Biological Evaluation of Pupalia lappacea for Antidiabetic, Antiadipogenic, and Hypolipidemic Activity Both In Vitro and In Vivo.

Scientifica

Vivek Kumar, Parag Jain, Kalpana Rathore, Zabeer Ahmed

Affiliations

  1. Department of Pharmacology, School of Pharmacy, Babu Banarasi Das University, Lucknow, Uttar Pradesh 226005, India.
  2. Department of Pharmacology, SLT Institute of Pharmaceutical Sciences, Guru Ghasidas Vishwavidyalaya, Bilaspur, Chhattisgarh 495334, India.
  3. University Teaching Department, Sarguja University, Ambikapur, Chhattisgarh 497001, India.
  4. Department of Pharmacology, Indian Institute of Integrative Medicine, Jammu, Jammu and Kashmir 180001, India.

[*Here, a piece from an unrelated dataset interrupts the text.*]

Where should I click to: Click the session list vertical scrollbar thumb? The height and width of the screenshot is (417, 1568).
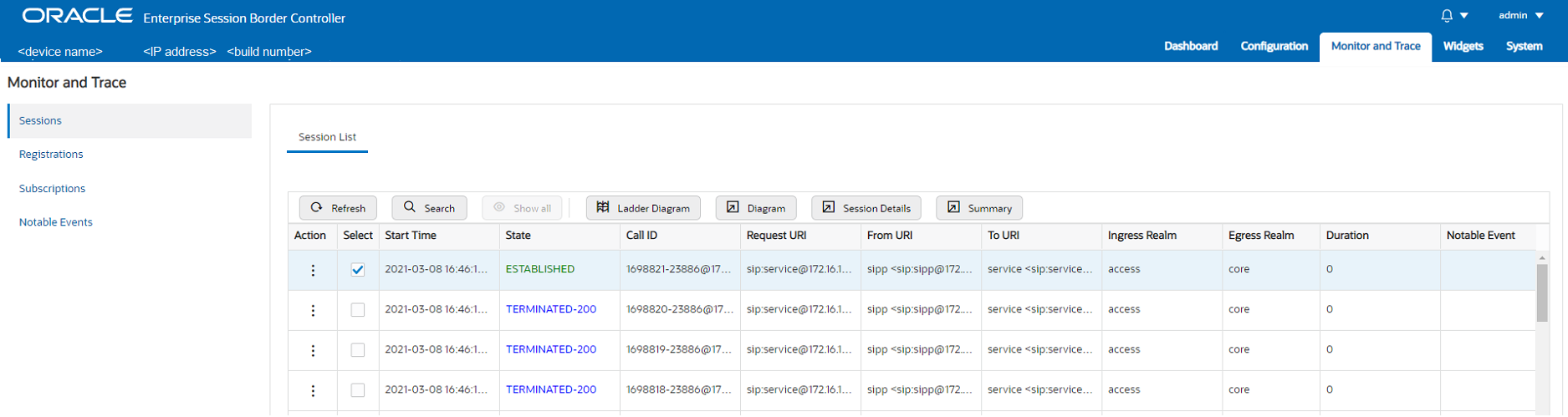tap(1542, 294)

PMID: 26942038 PMCID: PMC4749799 DOI: 10.1155/2016/1062430

Abstract

Objective. The present study assesses the effect of Pupalia lappacea (L.) Juss. (Amaranthaceae) (PL) leaves ethanolic extract on adipocytes, blood glucose level, and lipid level in streptozotocin (STZ) induced diabetic rats. Materials and Methods. Male Albino rats were rendered diabetic by a single moderately sized dose of STZ (45 mg/kg, intraperitoneally) at once before starting the treatment. Animals were divided into five groups: normoglycemic control, diabetic control, reference group (glibenclamide, 5.0 mg/kg), AS001 (250 mg/kg extract), and AS002 (500 mg/kg extract) each containing six animals for in vivo study. Antidiabetic and hypolipidemic activity of extract were determined by in vivo method on STZ induced diabetic rats. Antiadipogenic activity was determined by in vitro method on 3T3-L1 cell line in comparison to simvastatin as reference drug. Result. The extract showed significant fall in fasting serum glucose (FSG), that is, 234.68 and 211.61 mg/dL, in STZ induced diabetic animals for dose groups AS001 and AS002, respectively. The PL extract also exhibited noteworthy antiadipogenic activity on 3T3-L1 cell line. The value of inhibitory concentration (IC50) of PL extract to reduce adipocyte cells was found to be 662.14 μg/mL. Conclusion. The PL extract exhibited significant antiadipogenic, antidiabetic, and hypolipidemic activities.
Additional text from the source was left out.